Objectives: We aim at building cloud computing enabled social robot platform for children with ASD. Specifically, we are adding emotion and gesture recognition modules on top of the existing platform. Such functions could greatly help recognize children’s emotion states and gestures, based on which the robots could react in a real-time manner to children with ASD.

Methods: As shown in Figure 1, we use the social robot NAO as a front end to interact with the participants. NAO can record the audio and video data together with the surrounding equipment, including microphones, high-definition video cameras, motion sensing input devices (e.g., Kinect produced by Microsoft), and eye-trackers. Emotion recognition can be either carried out by local processing at NAO or a third-party cloud platform, e.g., FACE++, which is a commercially-available facial recognition and image recognition service platform (https://www.faceplusplus.com.cn/). Local processing means NAO runs emotion recognition locally to identify the participants' emotions. Participants' emotions can be obtained via NAOQi interface, which is a hardware interface to control Nao using a web client. NAO can also upload its collected image data to FACE++ through Internet for emotion recognition. Apart from a third-party cloud platform, video and audio data can also be sent to our own data center for gesture recognition and other services.
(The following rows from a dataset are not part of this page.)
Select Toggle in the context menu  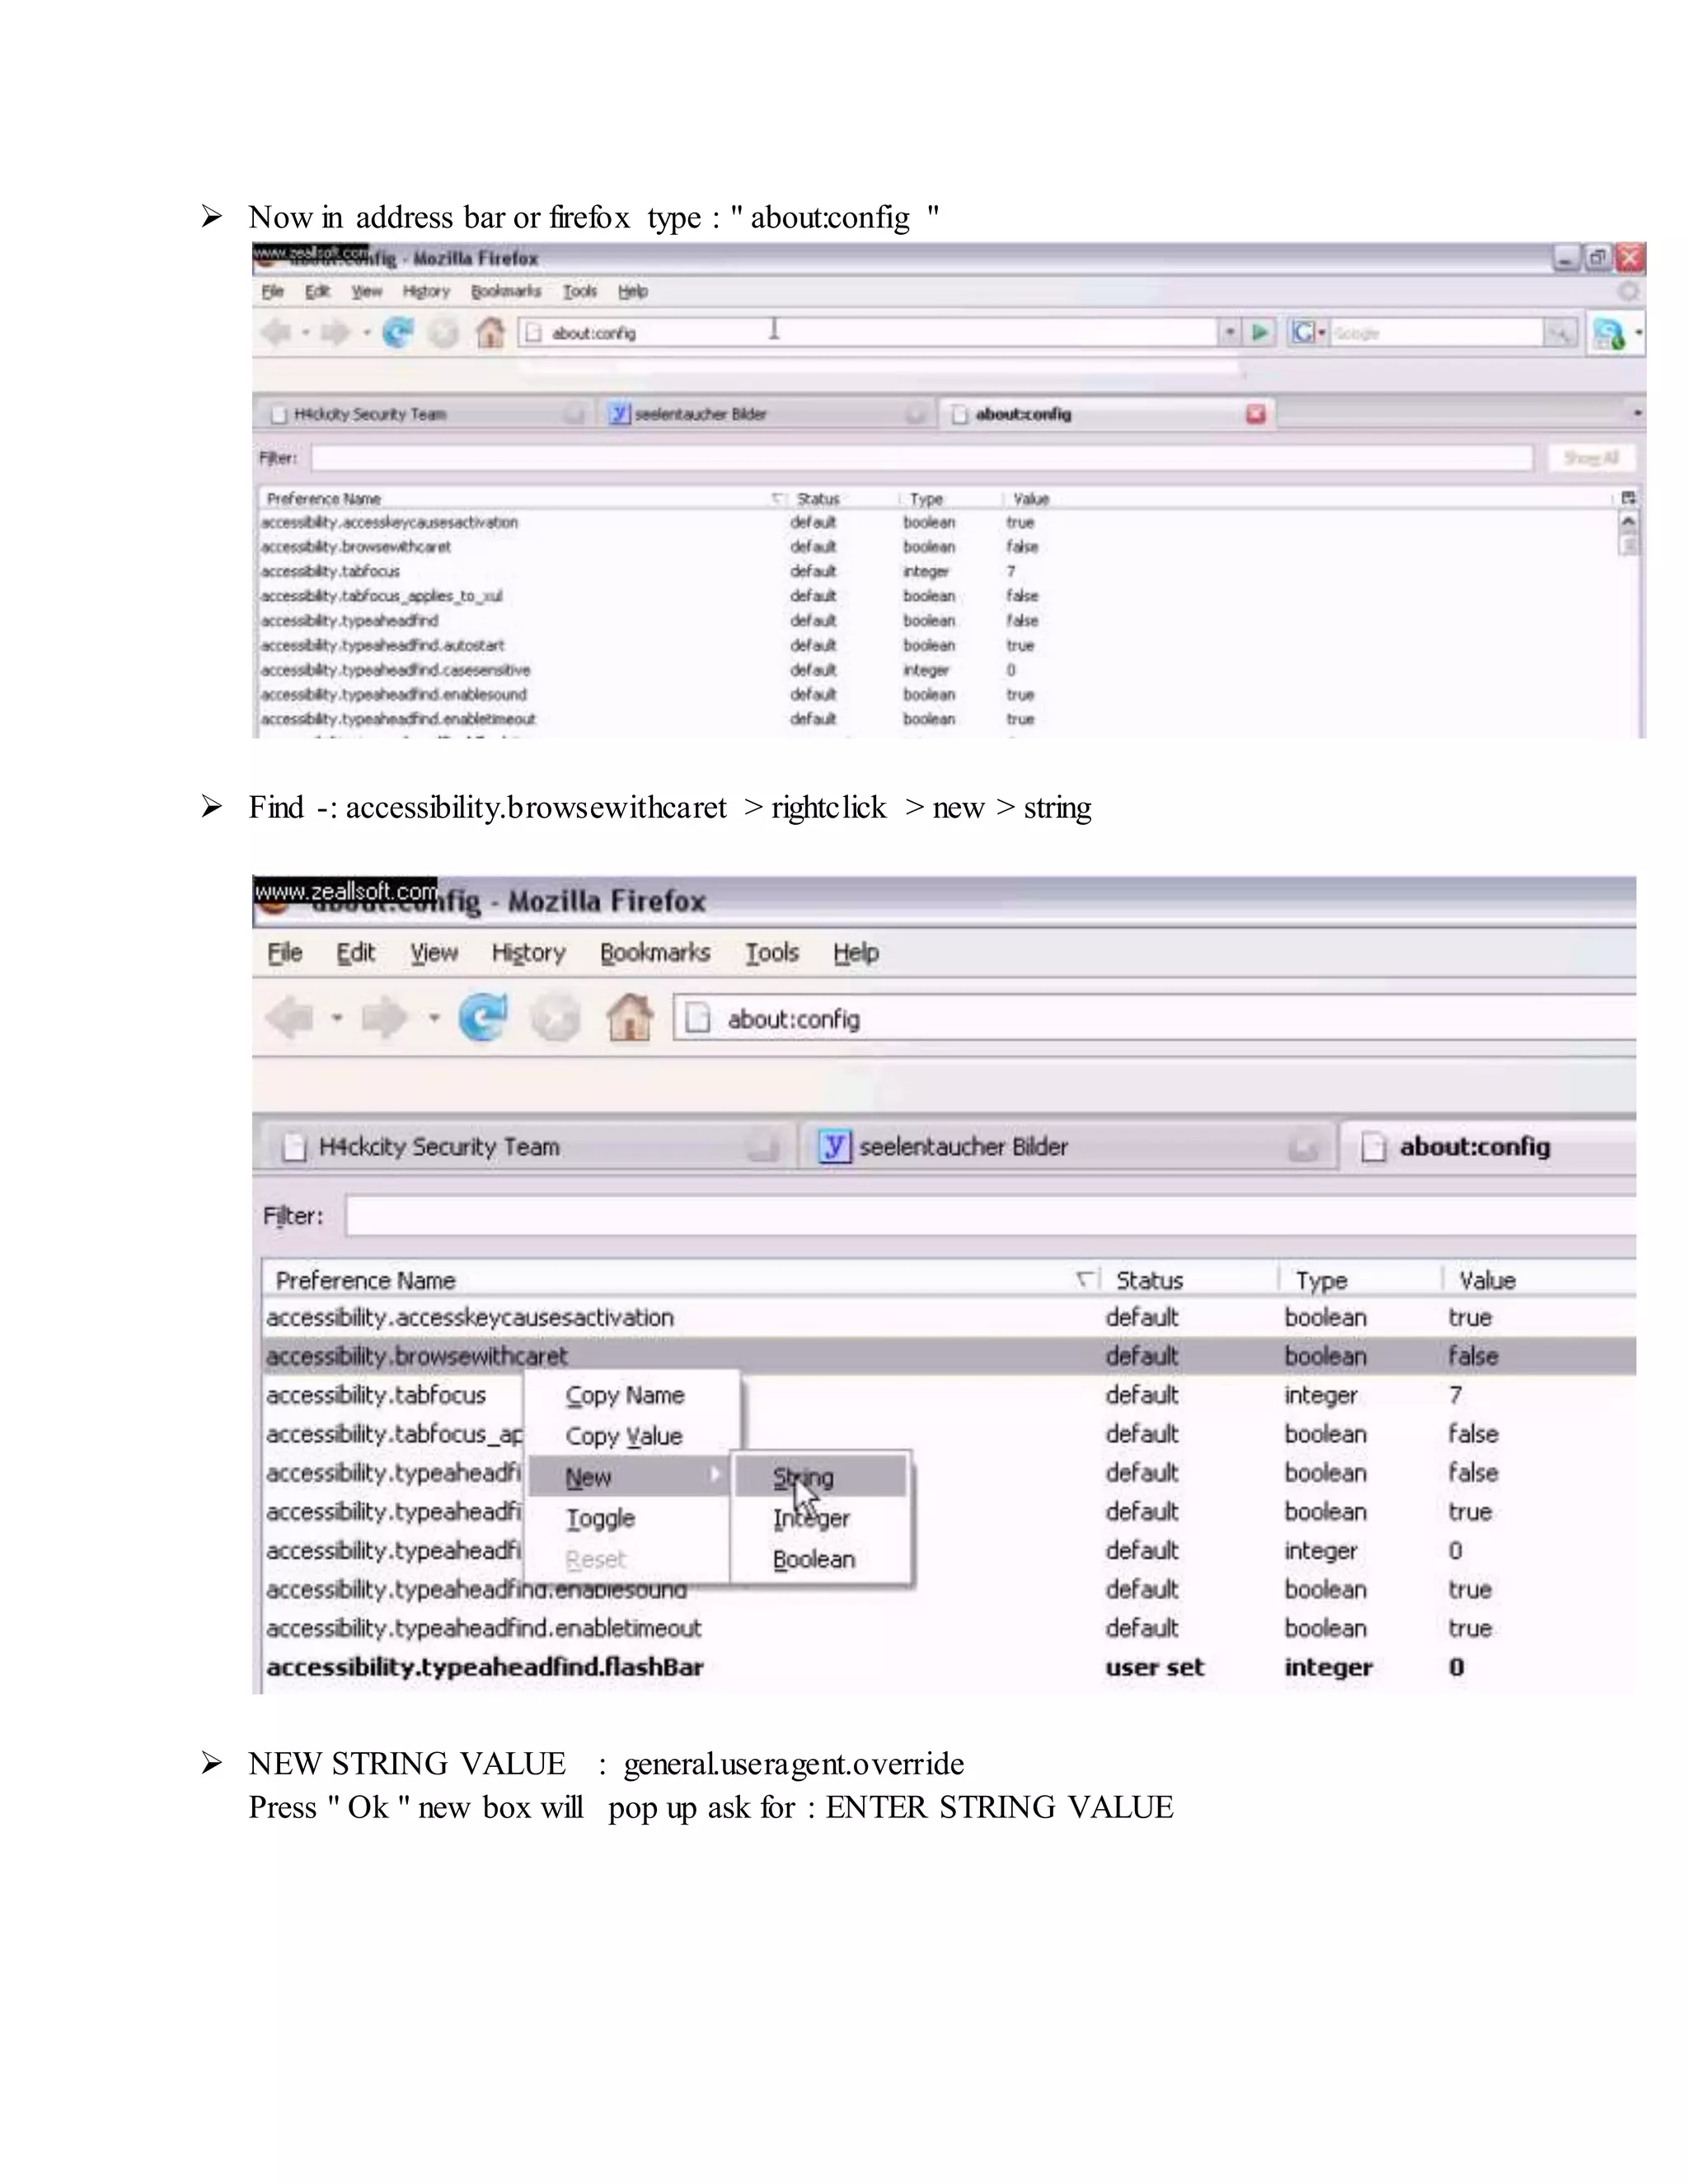click(x=601, y=1518)
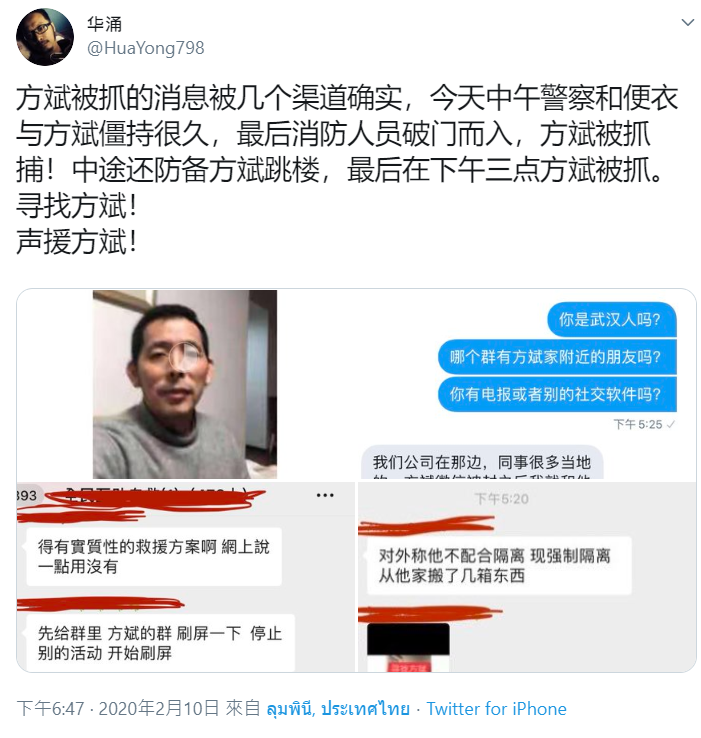701x738 pixels.
Task: Open the 华涌 display name link
Action: [x=105, y=24]
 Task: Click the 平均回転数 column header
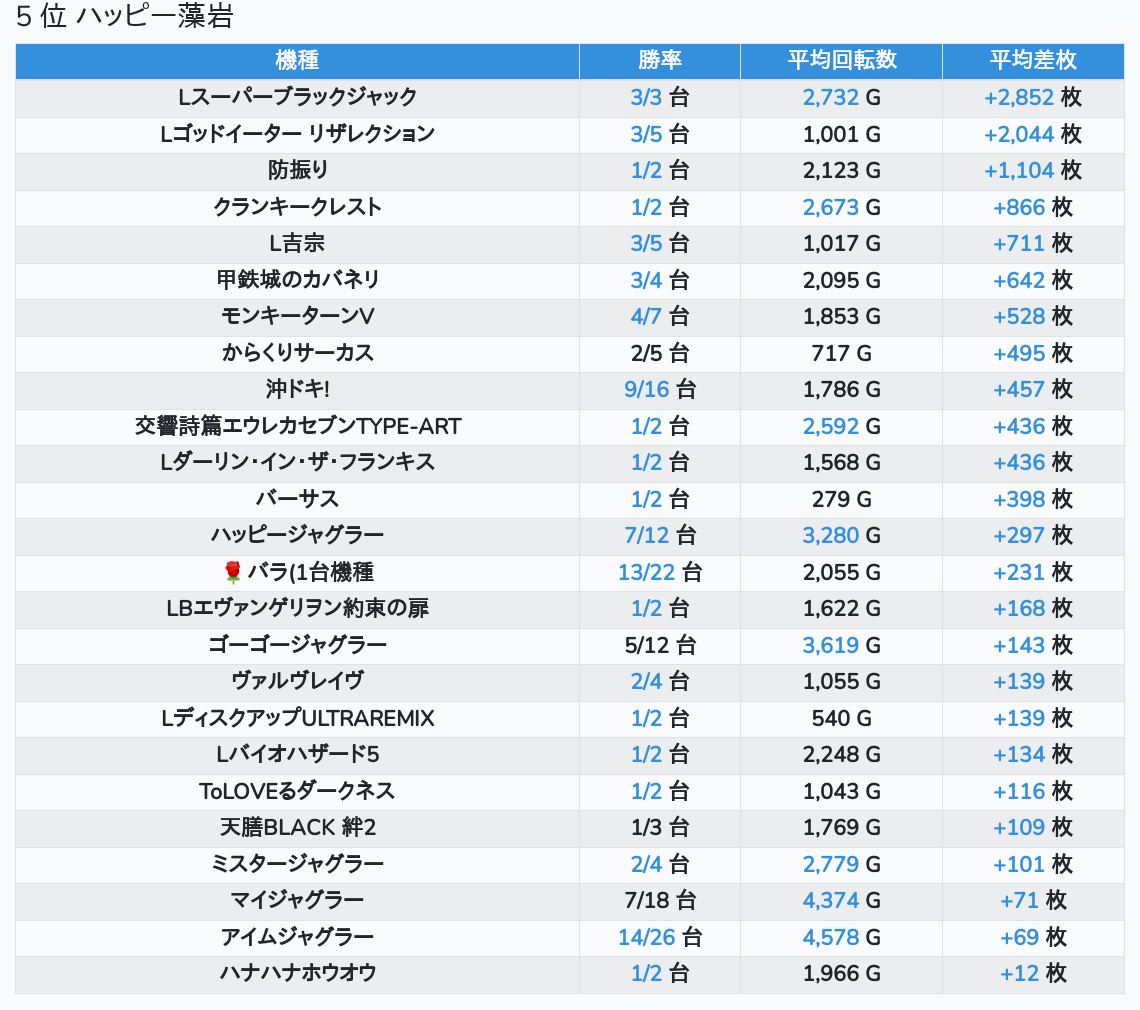click(x=841, y=60)
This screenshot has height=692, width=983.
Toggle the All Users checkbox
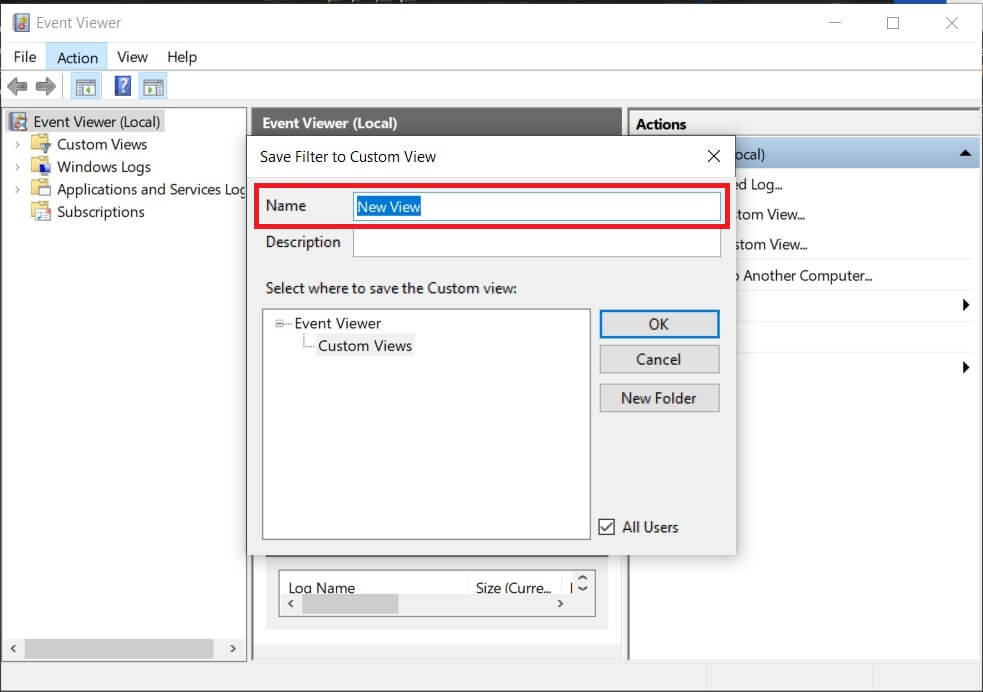point(607,527)
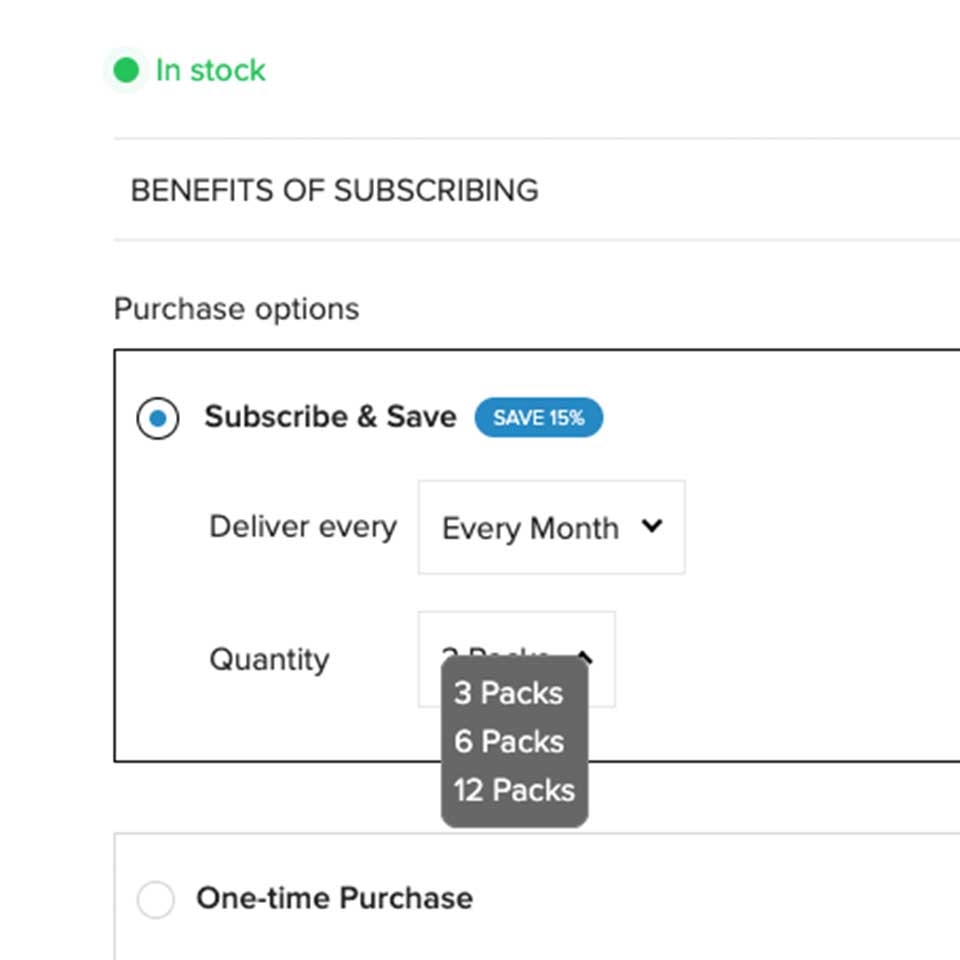Click the In stock status text
The height and width of the screenshot is (960, 960).
pos(210,71)
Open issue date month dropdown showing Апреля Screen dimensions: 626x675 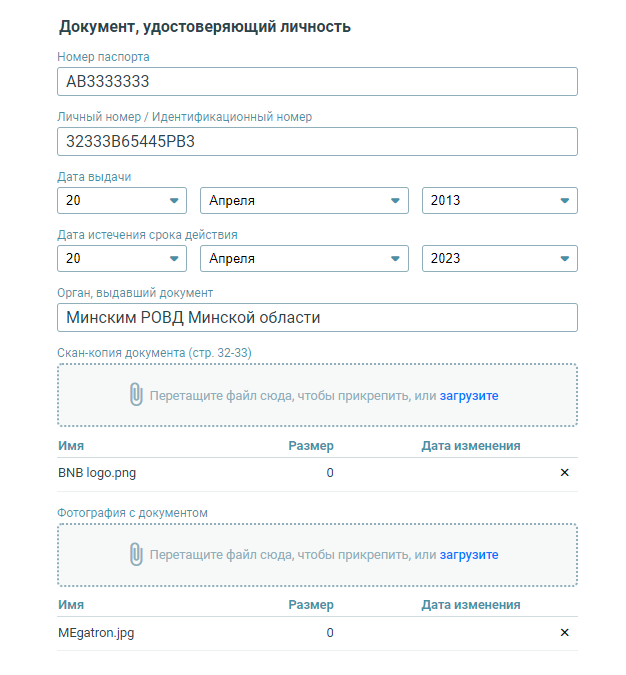[x=304, y=200]
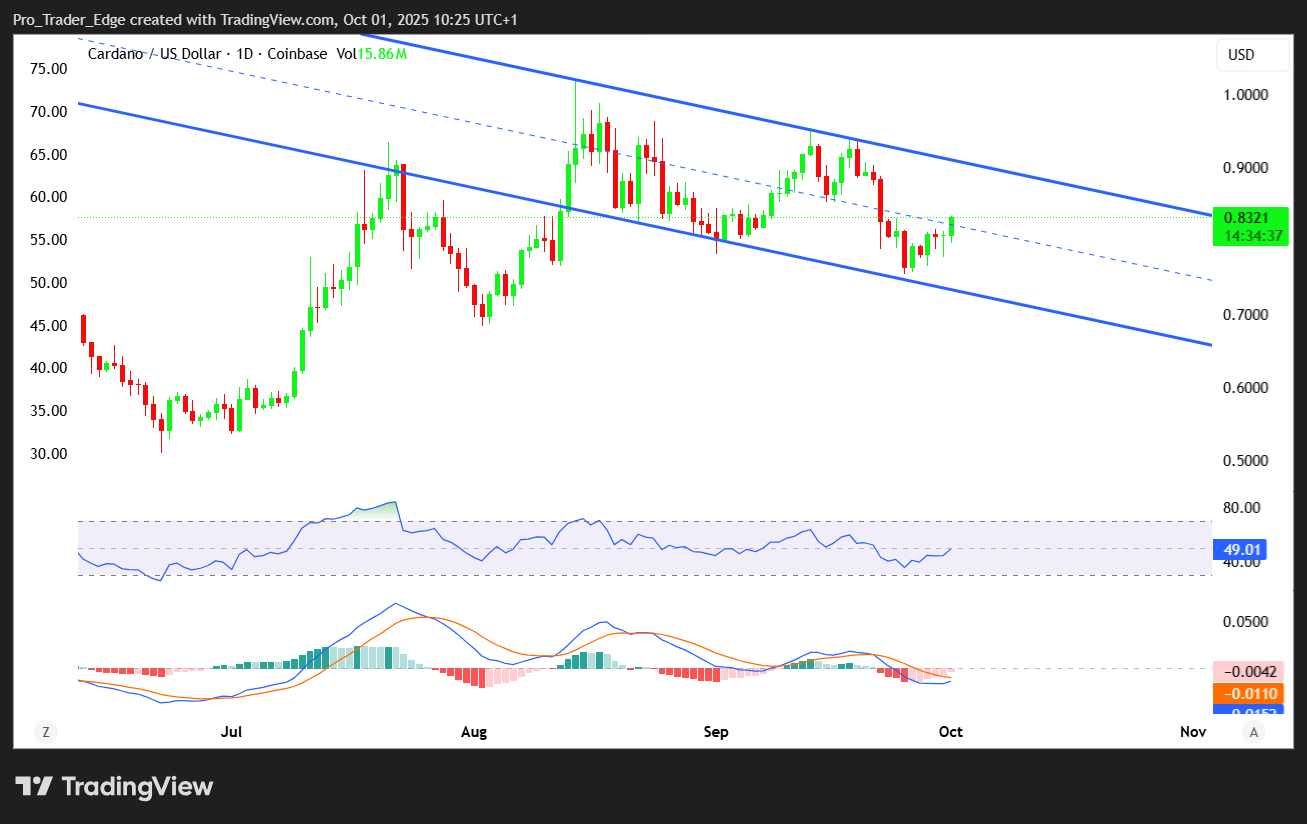Screen dimensions: 1307x824
Task: Click the 1.0000 price scale level
Action: 1248,95
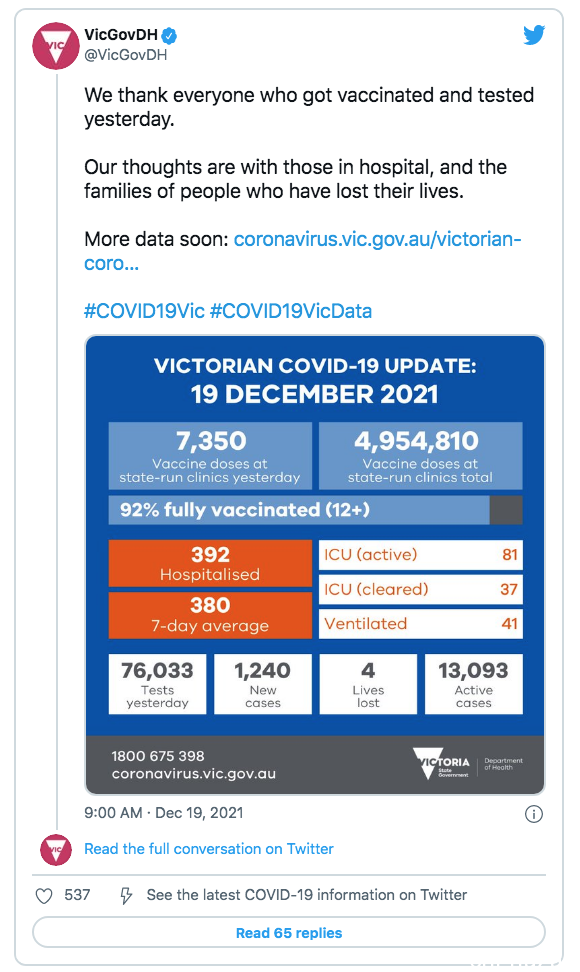The height and width of the screenshot is (972, 580).
Task: Click the Twitter bird logo
Action: 534,35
Results: We measured the accuracy and total waiting time of emotion recognition, 10 times for each tested emotion. The total waiting time here is defined as the time duration from the moment of taking pictures by NAO to that Nao receives emotion information. The results for each emotion are listed in Table 1. The accuracy of emotion recognition carried out by Nao directly is not as good as FACE++, although the average total waiting time is much lower in local processing compared to using a third-party cloud platform. It is because the total waiting time is greatly affected by network delay when using a third-party cloud platform.

Conclusions: We have been working on adding emotion and gesture recognition functions on top of our existing cloud computing enabled social robot platform. The results revealed that using cloud computing certainly helped improving the quality of emotion recognition but suffering from higher response time. Improving Internet connection or pushing computing facility close to the user end (referred to as edge/fog computing) can be a potential solution to address the latency issue in our connected robot platform.